A Historical Note on Parallel Training Tracks
In the early 1800’s during the boxing craze in Regency England, boxers came in two extreme varieties, and trained side-by-side. The first type were the ‘pugilists’ who fought hideous blood-drenched battles that lasted hours with their bare fists. There were also the ‘sparrers’; gentleman fighters who only practiced with gloves. It was as if Donald Trump got to spar with Jose Aldo, and rewarded Aldo for not hurting him by sponsoring him and backing his side-bets. The modern sport of boxing grew out of a later attempt to sanitize boxing so that ‘gentlemen’ could box, not just in the gym, but in the ring as well.
What Attracts Fighters?
However, two of those ten approached me, eager to try their hand at what they had seen. Just as you attract the two types differently, you will only be able to retain them with equally divergent methods. The guy that has a desire to get out on the floor and cross sticks with an opponent to test himself, generally does not care about rank. I don’t know how two parallel tracks can be made to work as one in a JKD or FMA program. But it has been the key to the continuation of what Chuck and I started 15 years ago. He insisted that our motto should be ‘as real as you want it’.

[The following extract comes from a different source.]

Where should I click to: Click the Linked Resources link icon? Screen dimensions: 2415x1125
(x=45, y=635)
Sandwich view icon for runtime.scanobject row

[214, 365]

What attracts the young fighter to a combat art is his perception that he will be seen testing it in a competitive setting before an audience—even if small—that will appreciate his skill and admire his spirit. Could this audience consist of your non-contact practitioners?
Conclusion
I hope this has been some help to Sifu Clark and any other instructors who are trying to salvage weaponry programs in the face of MMA sucking the talent out of one end of the martial arts world, and ‘karate’ day care programs sucking the soul out of the other end. A final thought: if a Dana White-like character ever gave a ‘do you want to be a fighter’ speech at a weaponry seminar, it would be nice to think that the entire room would not immediately empty; that perhaps two guys would stick around and at least think about the proposition. I know some of those guys, have worked with 96 of them over the past 15 years, and am certain that more are out there.